§ **Prompt**
Each entry below should be retyped exactly as given.

(Beginning of Task inputs)

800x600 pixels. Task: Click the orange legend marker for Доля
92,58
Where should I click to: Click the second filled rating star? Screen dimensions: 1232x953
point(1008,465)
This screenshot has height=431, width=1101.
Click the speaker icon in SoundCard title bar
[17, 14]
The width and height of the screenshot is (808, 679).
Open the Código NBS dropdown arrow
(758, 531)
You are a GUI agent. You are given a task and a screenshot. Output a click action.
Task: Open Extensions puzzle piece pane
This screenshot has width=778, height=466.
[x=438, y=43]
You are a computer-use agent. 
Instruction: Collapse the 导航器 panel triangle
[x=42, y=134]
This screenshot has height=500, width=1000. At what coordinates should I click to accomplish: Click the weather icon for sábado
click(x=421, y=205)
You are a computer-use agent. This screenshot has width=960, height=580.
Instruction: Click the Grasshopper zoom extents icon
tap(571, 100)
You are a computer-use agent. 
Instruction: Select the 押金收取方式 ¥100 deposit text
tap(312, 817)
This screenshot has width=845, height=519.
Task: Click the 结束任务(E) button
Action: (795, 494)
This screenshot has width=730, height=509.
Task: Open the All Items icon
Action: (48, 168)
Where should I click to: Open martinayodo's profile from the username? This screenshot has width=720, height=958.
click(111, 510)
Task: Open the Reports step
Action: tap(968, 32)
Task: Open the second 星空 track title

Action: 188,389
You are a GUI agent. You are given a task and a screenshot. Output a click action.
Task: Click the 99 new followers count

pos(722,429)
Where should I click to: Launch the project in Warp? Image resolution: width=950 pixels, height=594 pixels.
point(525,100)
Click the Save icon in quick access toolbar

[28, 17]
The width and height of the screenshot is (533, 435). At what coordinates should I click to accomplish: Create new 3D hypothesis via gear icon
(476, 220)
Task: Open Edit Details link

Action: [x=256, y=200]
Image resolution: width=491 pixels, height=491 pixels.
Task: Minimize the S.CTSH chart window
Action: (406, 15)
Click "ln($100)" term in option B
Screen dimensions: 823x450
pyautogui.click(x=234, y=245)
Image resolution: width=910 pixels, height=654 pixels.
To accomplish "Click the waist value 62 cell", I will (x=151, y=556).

(End of Task inputs)

§ **Response**
800x600 pixels. Task: Click the orange legend marker for Доля
92,58
Where should I click to: Click the second filled rating star? Screen dimensions: 1232x953
point(1008,465)
This screenshot has height=431, width=1101.
Click the speaker icon in SoundCard title bar
[17, 14]
The width and height of the screenshot is (808, 679).
Open the Código NBS dropdown arrow
(758, 531)
You are a GUI agent. You are given a task and a screenshot. Output a click action.
Task: Open Extensions puzzle piece pane
This screenshot has width=778, height=466.
[x=438, y=43]
You are a computer-use agent. 
Instruction: Collapse the 导航器 panel triangle
[x=42, y=134]
This screenshot has height=500, width=1000. At what coordinates should I click to accomplish: Click the weather icon for sábado
click(x=421, y=205)
You are a computer-use agent. This screenshot has width=960, height=580.
Instruction: Click the Grasshopper zoom extents icon
tap(571, 100)
You are a computer-use agent. 
Instruction: Select the 押金收取方式 ¥100 deposit text
tap(312, 817)
This screenshot has width=845, height=519.
Task: Click the 结束任务(E) button
Action: (795, 494)
This screenshot has width=730, height=509.
Task: Open the All Items icon
Action: (48, 168)
Where should I click to: Open martinayodo's profile from the username? This screenshot has width=720, height=958.
click(111, 510)
Task: Open the Reports step
Action: tap(968, 32)
Task: Open the second 星空 track title

Action: 188,389
You are a GUI agent. You are given a task and a screenshot. Output a click action.
Task: Click the 99 new followers count

pos(722,429)
Where should I click to: Launch the project in Warp? Image resolution: width=950 pixels, height=594 pixels.
point(525,100)
Click the Save icon in quick access toolbar

[28, 17]
The width and height of the screenshot is (533, 435). At what coordinates should I click to accomplish: Create new 3D hypothesis via gear icon
(476, 220)
Task: Open Edit Details link

Action: [x=256, y=200]
Image resolution: width=491 pixels, height=491 pixels.
Task: Minimize the S.CTSH chart window
Action: (406, 15)
Click "ln($100)" term in option B
Screen dimensions: 823x450
pyautogui.click(x=234, y=245)
Image resolution: width=910 pixels, height=654 pixels.
To accomplish "Click the waist value 62 cell", I will (x=151, y=556).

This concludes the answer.